-- Assignment --
Because the copy must hold no pictures, return the data below with all of its words intact.

-- Data to examine --
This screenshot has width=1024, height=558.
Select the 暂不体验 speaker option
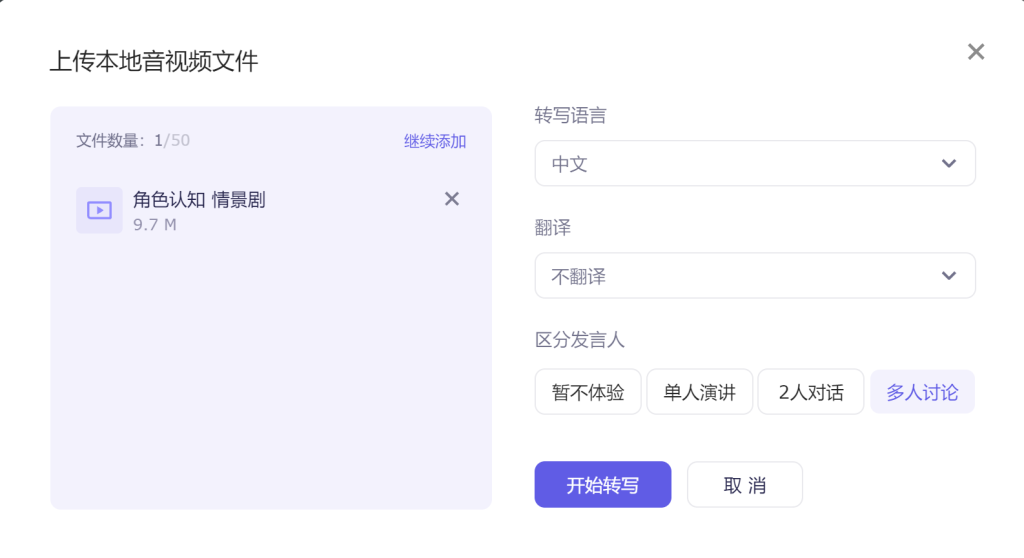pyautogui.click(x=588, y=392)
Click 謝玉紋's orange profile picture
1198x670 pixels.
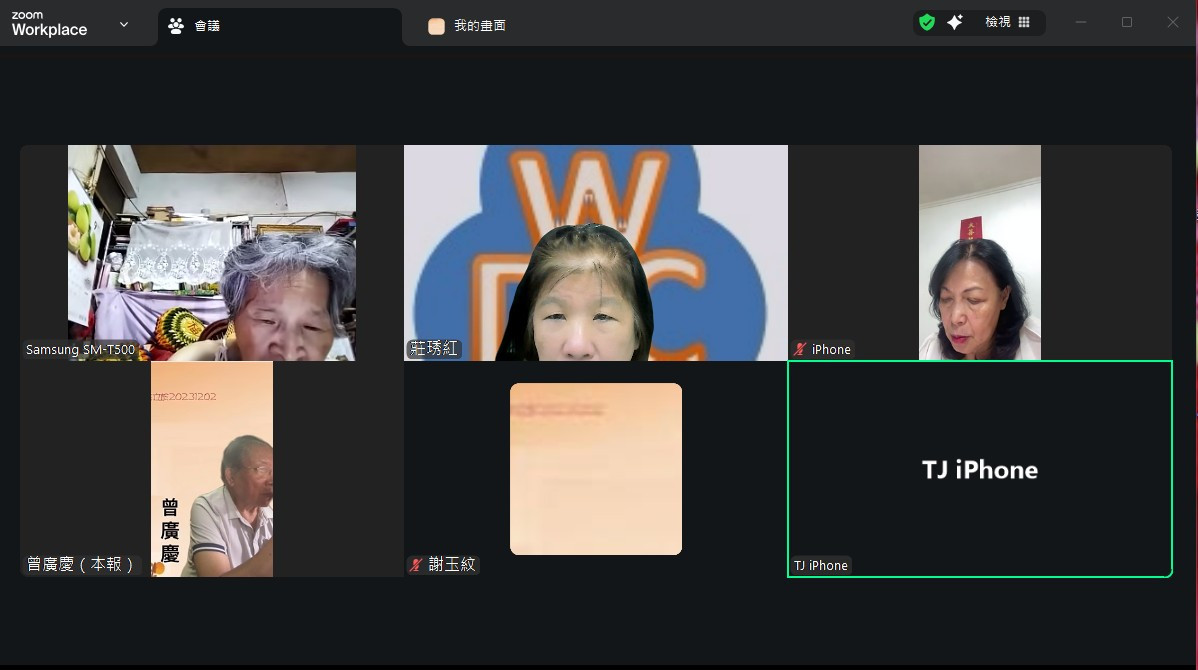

-- Written solution --
This screenshot has width=1024, height=558.
Select the 暂不体验 speaker option
pyautogui.click(x=588, y=392)
Click 謝玉紋's orange profile picture
1198x670 pixels.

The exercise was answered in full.